In fact, I’m begging you. Just tell the stories.

Comments

I have a lengthy commentary

Fascinating but flawed

It's an incredibly compelling idea. I can't count the times I've been rehearsing a show, and between things alternately going horribly wrong and fantastically right, I don't stop and think, "Fuck, we should just sell tickets to THIS, it's funnier than the damn play!" The stories of the people in our community who make and support and produce theater are at least as compelling as the work they put on, and the story arcs are longer, too. They may not end with swords drawn in the fifth act, but I know blood feuds between members of the artistic community and producers of certain theaters that have lasted decades, not just past intermission.

But there are two hurdles that I'm not certain we can clear. First, there is an entire industry dedicated to turning the lives of people who make making movies and TV into performance art itself. I can't possibly imagine that without a substantial investment from more than just a few humble newspaper reporters, we could generate enough interest in our own semi-celebrities to get people to pay attention for more than two stories. And does it sell tickets? That's the bottom line. We can tell all the tragic and heartwarming stories about the people who make art we want, but supporting theater still involves driving to an unfamiliar place, paying for parking, buying a ticket five times as expensive as a movie, and seeing some people you've most likely never heard of perform something written by someone who is either dead or completely foreign to you.

The second is, where does it start? Who among us is going to volunteer to be the TC Theater scene's Paris Hilton? It's one thing to have a story told about your struggles, your rags-to-riches story, the quirky things you've done for a role. At some point, though, it'll have to get ugly. That's what sells. And while even bad press is good for those with higher profiles than ours (ala Blagojevich), airing our dirty laundry could be devastating to us. Most of us couldn't even remotely be considered "bankable" stars, so if an unflattering story about us were to get wide distribution, we could pay the consequences for years.

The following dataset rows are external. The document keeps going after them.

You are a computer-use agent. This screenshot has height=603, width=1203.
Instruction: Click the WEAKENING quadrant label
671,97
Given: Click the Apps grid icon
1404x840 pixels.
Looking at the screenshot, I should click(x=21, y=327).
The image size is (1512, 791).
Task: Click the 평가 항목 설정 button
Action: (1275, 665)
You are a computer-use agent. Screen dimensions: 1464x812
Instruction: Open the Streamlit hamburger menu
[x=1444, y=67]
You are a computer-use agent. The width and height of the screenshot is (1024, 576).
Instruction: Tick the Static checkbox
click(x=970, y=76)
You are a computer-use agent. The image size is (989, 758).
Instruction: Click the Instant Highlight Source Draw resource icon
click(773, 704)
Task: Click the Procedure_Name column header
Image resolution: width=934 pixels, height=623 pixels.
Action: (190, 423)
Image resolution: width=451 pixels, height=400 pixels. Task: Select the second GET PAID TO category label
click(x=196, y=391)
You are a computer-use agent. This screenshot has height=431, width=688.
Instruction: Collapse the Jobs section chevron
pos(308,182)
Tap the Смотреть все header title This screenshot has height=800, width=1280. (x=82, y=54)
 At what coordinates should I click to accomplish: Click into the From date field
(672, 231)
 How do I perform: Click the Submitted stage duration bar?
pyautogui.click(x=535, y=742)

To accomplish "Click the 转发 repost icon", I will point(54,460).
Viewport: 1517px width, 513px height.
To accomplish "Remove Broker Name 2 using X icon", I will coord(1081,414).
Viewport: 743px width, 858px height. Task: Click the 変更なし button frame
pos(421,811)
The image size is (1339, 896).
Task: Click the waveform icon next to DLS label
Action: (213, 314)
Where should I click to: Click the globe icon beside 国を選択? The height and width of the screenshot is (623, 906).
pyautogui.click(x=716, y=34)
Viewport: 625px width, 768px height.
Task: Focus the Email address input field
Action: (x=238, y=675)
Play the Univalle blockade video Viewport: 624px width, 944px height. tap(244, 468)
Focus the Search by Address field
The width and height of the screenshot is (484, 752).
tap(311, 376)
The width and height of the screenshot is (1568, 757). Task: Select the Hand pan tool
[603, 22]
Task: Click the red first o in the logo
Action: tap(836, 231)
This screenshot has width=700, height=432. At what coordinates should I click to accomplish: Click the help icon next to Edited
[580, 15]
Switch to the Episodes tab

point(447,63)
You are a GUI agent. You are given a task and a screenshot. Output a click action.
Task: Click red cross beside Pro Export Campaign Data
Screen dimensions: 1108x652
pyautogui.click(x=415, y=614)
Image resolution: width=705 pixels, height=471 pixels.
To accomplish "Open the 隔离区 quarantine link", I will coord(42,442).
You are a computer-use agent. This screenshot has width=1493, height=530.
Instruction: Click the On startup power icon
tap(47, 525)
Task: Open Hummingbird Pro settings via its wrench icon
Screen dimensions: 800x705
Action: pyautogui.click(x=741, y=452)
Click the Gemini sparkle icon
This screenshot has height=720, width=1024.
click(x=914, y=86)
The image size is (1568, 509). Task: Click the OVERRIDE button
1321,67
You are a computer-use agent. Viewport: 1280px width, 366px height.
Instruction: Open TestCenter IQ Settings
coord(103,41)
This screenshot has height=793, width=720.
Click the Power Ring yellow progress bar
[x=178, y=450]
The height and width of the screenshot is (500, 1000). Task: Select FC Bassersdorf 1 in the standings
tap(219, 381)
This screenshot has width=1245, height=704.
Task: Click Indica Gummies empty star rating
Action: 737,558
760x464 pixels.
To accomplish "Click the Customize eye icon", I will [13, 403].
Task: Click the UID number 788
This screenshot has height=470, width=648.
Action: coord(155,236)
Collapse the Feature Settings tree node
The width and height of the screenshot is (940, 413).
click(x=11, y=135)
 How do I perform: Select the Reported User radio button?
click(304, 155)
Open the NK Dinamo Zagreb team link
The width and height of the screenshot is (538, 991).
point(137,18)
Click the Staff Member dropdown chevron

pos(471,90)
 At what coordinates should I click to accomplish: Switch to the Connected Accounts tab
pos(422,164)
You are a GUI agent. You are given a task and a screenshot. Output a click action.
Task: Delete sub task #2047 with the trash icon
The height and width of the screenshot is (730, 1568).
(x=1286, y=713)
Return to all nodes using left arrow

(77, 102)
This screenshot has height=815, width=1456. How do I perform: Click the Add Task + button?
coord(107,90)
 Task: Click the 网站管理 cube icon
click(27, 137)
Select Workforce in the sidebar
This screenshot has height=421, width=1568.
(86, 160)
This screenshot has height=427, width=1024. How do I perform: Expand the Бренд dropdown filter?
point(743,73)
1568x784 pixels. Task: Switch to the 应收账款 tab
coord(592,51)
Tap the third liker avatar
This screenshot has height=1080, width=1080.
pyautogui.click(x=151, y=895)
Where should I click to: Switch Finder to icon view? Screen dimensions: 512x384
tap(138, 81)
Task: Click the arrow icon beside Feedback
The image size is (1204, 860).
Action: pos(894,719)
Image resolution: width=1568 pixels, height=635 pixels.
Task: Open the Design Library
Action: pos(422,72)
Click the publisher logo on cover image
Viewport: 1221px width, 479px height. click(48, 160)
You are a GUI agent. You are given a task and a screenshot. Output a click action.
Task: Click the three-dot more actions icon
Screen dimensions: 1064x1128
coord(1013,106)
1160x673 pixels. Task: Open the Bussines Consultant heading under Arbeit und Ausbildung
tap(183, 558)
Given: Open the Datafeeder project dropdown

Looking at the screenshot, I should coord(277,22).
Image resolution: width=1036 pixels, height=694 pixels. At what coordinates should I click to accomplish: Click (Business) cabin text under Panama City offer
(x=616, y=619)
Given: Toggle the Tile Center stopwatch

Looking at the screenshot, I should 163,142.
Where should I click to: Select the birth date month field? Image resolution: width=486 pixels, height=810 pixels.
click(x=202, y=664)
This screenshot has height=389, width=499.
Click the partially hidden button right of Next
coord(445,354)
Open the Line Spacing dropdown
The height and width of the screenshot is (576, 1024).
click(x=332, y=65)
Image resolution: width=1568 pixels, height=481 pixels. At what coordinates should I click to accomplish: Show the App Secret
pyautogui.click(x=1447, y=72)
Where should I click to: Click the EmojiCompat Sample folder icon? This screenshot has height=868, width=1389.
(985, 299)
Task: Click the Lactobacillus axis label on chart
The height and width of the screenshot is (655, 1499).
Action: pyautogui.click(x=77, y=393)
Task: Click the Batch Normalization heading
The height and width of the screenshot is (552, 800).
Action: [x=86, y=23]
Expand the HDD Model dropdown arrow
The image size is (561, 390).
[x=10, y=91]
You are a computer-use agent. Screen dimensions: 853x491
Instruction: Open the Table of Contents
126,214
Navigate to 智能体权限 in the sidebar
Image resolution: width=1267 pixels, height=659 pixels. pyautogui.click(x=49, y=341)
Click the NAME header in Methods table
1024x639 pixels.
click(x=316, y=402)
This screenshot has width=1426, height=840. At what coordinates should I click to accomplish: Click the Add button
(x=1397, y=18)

I'm vain as hell. I love any press. I read my all my press (it's semi-annual, at best). And I love shitty reviews. If someone wants to do a hit piece on me, rock on. But I don't think everyone will feel the same way, and I think it'd be a Sisyphean battle to get the general public to care - no matter how many 50-cent words Rohan uses in the articles.

Graydon Royce responds

For a critic to criticize another person’s right to criticize would be hypocritical. That said, I have not heard a groundswell from other theaters that we eliminate reviews. In fact, they call all the time, asking us to come see their shows. As for indepth arts journalism, I stand on my record; you can search the archive.

I would add, though, that arts organizations are not always eager to talk about what goes on behind the scenes. That is not criticism. It is a stone-cold fact.